Ce n’est clairement pas le cas des amateurs de golf new-yorkais. Cela a rendu sa promenade sur le parcours dimanche quelque peu gênante, alors que Clark était associé à Scottie Scheffler, numéro un mondial.

Scheffler, qui tente de réaliser le Grand Chelem en carrière, aurait sans doute été le favori des spectateurs face à n’importe quel adversaire.

« Pas de problème de ce côté-là », a-t-il déclaré, mais même lui a grimacé en entendant les acclamations retentir lorsque Clark ratait des coups, ce qui s’est produit à maintes reprises sur les neuf premiers trous, où il a joué 38 et vu son avance fondre à un coup.

« On aime bien voir les spectateurs vous acclamer, a déclaré Scheffler. Je pense que parfois, ça peut devenir un peu trop quand, vous savez, les balles sortent des verts et qu’on commence à entendre des acclamations. Ça m’a semblé un peu exagéré. »

Le moment décisif pour Clark s’est produit au 16e trou. Conservant son avance d’un coup, il a envoyé sa balle dans l’herbe longue — une position de balle épouvantable, selon Jim « Bones » Mackay, ancien cadet devenu analyste télévisé. Clark a donné l’impression que c’était plus facile que ça, en frappant puissamment vers l’allée, puis en jouant un coup de fer-8 qui a abouti à l’arrière du vert.

Il a réussi le coup roulé suivant de 30 pieds pour un oiselet — son plus long de la journée — et se redonner une avance de deux coups devant Sam Burns, avec deux trous à négocier.

Environ une demi-heure plus tard, Clark a mis deux coups roulés pour couvrir 50 pieds et faire disparaître la balle au fond de la coupe du 18e trou, devenant ainsi double vainqueur du tournoi — au lieu de devenir le golfeur ayant laissé filer la plus grande avance après 54 trous de l’histoire de l’Omnium des États-Unis. Ces deux coups roulés rappelaient la manière dont il avait scellé sa victoire il y a trois ans, au Los Angeles Country Club.

Beaucoup de choses ont changé depuis cette époque.

« Ç’a fait l’objet de toutes les questions de toutes les entrevues au cours des douze derniers mois, a rappelé son père, à propos de l’incident du casier, que Clark a toujours géré avec patience. Je pense vraiment que ç’a duré trop longtemps. »

En réponse à l’incident d’Oakmont, Clark a pris en charge les réparations du casier. Il a fait des dons à des associations caritatives et suivi des cours de gestion de la colère.

Il n’a pas ressenti beaucoup d’affection à Long Island.

« C’est un peu décevant, a reconnu Randall Clark, qui a pris un vol de nuit depuis Denver pour assister à cette victoire. En même temps, c’est un battant. Il s’est ressaisi et s’est dit: ‘Je vais trouver une solution et m’en sortir quand même’. C’est dommage. On a déjà vu ça auparavant dans la région de New York avec la Coupe Ryder. »
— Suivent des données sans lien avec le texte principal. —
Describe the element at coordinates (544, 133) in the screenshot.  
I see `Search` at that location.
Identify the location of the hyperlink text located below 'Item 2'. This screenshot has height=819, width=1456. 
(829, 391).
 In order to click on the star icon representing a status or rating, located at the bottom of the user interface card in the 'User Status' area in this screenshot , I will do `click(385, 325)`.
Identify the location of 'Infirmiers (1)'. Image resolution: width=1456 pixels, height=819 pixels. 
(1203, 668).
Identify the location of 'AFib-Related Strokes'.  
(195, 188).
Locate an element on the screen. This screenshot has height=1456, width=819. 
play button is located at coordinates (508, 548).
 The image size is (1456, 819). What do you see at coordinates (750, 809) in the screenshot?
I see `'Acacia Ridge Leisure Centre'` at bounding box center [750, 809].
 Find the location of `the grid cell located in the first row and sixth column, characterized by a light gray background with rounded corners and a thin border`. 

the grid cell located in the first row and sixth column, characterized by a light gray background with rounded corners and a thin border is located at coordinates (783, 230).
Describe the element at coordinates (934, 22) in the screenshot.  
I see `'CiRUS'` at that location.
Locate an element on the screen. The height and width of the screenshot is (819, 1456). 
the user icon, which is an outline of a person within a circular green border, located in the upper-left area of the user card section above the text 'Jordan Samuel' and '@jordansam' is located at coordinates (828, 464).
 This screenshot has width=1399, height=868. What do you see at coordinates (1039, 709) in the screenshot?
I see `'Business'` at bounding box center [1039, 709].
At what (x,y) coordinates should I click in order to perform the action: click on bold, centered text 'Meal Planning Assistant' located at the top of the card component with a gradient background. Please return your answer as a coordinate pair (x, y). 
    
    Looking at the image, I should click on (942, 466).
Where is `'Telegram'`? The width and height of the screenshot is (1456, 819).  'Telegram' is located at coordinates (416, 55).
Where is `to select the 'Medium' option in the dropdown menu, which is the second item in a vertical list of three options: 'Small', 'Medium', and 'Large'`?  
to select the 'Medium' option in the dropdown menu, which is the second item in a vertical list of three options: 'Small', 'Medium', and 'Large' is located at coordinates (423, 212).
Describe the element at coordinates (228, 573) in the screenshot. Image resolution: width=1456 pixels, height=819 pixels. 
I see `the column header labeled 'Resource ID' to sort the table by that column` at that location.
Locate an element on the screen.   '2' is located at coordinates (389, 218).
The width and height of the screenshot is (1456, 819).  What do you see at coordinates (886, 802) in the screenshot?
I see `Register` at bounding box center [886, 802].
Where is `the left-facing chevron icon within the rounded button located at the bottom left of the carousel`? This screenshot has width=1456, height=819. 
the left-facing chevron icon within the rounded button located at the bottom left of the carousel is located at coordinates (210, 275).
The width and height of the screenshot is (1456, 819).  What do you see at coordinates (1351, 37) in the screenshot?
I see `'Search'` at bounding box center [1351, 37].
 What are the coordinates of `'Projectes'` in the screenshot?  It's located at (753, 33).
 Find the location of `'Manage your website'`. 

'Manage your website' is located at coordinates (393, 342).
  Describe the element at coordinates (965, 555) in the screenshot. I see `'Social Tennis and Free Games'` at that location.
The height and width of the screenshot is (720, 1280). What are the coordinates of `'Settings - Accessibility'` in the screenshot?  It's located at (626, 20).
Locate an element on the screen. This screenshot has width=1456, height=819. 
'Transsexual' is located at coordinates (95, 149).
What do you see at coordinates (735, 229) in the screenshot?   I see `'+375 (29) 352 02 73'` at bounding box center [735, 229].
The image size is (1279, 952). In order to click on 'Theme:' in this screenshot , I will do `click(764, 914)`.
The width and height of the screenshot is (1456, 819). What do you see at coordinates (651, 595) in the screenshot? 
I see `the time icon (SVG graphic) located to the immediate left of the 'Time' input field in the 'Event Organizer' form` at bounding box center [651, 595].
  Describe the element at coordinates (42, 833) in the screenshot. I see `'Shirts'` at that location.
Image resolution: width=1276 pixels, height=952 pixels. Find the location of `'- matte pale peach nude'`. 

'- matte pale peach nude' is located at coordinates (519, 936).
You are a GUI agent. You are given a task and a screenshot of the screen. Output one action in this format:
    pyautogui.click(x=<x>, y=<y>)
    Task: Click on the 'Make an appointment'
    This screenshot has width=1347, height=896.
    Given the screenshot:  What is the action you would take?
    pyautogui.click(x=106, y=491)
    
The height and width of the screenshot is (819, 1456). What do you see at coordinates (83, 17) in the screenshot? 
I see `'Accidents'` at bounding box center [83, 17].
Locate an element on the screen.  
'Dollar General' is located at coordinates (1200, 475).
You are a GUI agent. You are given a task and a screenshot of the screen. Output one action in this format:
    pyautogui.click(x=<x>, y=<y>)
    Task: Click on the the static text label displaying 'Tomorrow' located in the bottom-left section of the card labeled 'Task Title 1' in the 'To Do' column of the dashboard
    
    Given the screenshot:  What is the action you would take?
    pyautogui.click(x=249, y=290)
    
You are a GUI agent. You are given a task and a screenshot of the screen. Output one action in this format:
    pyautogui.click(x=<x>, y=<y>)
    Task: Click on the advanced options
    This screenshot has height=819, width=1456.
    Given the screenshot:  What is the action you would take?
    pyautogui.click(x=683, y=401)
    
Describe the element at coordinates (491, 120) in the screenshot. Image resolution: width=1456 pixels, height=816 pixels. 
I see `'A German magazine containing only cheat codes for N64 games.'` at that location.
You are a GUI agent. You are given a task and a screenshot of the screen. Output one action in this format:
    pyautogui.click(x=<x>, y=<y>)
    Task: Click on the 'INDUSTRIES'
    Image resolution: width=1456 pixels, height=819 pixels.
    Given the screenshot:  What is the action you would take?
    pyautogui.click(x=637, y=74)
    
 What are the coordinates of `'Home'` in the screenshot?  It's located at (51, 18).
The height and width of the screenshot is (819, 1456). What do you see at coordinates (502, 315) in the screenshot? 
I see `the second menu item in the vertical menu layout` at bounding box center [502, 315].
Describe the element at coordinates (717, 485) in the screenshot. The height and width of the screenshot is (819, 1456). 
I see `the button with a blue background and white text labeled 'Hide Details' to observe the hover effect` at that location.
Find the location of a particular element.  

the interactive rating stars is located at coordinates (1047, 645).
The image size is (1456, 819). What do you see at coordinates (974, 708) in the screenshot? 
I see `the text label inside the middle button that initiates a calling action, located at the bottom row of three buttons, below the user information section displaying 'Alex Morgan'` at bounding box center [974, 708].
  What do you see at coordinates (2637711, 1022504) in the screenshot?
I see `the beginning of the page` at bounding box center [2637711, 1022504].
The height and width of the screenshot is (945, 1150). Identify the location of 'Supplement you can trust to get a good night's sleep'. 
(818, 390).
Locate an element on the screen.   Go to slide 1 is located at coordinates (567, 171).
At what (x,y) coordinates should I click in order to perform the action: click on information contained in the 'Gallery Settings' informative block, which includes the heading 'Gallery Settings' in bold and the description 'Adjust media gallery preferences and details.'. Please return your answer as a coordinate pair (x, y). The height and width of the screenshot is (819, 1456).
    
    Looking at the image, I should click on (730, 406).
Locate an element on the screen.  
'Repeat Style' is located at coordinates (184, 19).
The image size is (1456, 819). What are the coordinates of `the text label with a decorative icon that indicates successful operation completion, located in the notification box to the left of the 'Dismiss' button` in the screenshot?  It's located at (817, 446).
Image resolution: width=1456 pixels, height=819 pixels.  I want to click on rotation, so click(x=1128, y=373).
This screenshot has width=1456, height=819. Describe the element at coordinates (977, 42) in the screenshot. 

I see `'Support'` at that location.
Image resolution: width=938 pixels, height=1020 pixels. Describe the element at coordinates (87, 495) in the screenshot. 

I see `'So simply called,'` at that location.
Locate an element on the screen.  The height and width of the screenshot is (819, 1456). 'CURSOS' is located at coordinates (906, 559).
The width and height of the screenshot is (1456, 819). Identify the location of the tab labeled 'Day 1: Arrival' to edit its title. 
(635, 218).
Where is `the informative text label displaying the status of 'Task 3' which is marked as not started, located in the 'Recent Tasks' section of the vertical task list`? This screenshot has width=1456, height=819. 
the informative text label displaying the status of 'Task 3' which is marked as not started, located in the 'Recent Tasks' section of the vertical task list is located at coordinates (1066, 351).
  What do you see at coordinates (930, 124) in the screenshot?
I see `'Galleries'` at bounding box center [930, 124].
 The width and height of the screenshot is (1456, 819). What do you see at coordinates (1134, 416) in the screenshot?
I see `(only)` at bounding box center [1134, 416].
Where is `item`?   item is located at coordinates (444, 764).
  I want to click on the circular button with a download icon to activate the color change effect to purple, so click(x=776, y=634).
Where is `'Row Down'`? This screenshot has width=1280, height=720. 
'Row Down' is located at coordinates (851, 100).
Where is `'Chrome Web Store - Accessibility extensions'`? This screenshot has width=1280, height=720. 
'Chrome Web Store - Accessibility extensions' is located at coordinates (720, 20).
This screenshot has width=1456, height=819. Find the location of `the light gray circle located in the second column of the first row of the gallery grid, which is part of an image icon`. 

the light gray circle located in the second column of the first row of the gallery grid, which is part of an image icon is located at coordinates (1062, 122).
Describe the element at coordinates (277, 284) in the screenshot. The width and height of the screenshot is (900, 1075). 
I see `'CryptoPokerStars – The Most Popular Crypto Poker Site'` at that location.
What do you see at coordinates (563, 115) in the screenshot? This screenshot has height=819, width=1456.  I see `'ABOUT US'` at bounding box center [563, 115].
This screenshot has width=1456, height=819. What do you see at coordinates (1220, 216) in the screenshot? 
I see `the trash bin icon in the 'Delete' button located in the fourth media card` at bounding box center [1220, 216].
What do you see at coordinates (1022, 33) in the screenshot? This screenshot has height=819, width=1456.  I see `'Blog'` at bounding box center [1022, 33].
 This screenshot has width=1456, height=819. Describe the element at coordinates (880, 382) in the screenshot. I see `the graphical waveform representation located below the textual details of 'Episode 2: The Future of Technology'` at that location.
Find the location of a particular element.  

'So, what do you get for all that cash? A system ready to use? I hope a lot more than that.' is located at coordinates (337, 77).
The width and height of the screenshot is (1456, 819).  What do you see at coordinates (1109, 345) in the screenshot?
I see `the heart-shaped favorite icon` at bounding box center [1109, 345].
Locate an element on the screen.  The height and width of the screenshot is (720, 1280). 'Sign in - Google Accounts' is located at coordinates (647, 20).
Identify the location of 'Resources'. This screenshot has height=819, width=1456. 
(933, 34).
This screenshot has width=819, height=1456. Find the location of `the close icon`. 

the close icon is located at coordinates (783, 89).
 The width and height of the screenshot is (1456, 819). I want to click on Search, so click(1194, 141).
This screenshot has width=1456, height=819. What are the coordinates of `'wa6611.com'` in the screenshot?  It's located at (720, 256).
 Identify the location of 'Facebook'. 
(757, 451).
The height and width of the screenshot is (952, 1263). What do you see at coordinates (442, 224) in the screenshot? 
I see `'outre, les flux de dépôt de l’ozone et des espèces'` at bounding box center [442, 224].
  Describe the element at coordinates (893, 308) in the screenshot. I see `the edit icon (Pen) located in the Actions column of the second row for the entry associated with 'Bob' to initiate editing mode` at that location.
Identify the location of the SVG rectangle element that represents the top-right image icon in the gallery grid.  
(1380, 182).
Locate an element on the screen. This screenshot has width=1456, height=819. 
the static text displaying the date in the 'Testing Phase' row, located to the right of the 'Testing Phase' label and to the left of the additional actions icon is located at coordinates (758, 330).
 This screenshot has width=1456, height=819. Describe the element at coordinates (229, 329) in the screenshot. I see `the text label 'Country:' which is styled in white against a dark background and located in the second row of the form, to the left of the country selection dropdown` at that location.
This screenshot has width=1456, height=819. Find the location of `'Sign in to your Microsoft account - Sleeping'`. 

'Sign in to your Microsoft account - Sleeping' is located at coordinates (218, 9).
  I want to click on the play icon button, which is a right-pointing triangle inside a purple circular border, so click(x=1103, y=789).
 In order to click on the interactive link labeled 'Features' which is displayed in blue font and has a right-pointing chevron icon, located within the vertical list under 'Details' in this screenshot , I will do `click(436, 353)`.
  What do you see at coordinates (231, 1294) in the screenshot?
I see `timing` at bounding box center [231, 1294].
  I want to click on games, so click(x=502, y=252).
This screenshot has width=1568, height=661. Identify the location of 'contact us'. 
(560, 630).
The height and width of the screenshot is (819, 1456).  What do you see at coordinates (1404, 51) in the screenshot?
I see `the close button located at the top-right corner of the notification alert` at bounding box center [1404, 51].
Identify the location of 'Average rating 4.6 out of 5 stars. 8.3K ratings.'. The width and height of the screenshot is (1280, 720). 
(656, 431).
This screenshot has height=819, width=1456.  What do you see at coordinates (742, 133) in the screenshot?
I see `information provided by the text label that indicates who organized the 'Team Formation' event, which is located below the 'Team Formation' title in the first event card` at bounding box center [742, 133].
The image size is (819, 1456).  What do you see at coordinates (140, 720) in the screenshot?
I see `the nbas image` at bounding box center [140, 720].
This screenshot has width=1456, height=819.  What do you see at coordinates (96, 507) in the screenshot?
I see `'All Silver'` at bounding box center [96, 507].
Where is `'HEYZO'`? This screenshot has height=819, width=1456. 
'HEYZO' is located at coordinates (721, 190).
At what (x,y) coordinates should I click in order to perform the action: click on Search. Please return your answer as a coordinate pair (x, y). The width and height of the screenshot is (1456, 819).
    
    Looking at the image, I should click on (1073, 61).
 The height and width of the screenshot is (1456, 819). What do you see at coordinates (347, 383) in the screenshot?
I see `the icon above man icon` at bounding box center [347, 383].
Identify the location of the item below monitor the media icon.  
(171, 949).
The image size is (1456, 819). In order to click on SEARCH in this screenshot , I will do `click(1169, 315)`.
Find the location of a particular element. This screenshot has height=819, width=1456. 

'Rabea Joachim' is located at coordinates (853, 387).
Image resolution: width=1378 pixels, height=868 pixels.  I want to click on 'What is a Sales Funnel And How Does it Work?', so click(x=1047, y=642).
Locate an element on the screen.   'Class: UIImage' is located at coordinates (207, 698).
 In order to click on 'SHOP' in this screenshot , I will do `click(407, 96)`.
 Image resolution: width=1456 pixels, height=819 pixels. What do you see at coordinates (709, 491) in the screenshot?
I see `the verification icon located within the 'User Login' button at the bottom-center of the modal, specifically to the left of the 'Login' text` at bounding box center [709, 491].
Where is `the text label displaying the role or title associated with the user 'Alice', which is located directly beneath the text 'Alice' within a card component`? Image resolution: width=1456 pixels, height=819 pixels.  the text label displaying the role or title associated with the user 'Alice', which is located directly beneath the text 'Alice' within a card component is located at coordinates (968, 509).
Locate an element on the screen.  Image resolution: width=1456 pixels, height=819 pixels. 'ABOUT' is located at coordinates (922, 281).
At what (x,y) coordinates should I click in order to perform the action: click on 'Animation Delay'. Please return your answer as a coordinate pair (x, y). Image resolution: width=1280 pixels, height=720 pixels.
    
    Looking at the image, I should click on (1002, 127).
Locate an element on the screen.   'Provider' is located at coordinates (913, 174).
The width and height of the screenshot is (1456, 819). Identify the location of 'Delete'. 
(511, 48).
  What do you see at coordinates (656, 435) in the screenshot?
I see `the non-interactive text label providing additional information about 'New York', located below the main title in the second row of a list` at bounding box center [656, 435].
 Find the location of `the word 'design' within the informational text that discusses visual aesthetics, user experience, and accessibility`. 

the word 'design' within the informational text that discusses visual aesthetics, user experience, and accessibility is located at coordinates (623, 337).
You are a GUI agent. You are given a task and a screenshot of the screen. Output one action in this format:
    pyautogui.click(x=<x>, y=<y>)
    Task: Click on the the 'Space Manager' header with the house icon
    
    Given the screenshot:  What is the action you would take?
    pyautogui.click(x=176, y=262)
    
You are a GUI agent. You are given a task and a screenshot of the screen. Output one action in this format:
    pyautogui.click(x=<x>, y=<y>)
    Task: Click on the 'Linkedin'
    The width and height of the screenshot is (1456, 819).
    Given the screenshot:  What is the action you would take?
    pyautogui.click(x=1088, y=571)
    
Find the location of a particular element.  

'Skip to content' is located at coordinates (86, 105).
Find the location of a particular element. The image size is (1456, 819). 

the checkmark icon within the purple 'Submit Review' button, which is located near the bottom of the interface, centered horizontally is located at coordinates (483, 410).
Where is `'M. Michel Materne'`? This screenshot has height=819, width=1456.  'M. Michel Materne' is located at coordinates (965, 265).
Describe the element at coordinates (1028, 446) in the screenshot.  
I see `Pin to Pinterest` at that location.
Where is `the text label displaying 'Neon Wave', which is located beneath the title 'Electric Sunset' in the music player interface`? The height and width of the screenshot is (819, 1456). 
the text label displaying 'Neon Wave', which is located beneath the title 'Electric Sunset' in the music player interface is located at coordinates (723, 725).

La question est maintenant la suivante: cette preuve de ténacité face à l’adversité permettra-t-elle à Clark de prendre un nouveau départ? Ou sera-t-il toujours associé à ce casier et à un éventuel effondrement qui le guette à chaque occasion?

« J’espère vraiment que cela mettra un terme à tout ça, a-t-il dit. Je me suis dit que ce serait peut-être la dernière fois, simplement parce qu’un an s’est écoulé. Je vais probablement toujours me faire poser ces questions. Mais j’espère ne pas devenir le bouc émissaire de la PGA.

« Et je suppose que si c’est le cas, toute publicité est bonne à prendre, n’est-ce pas? », a-t-il conclu.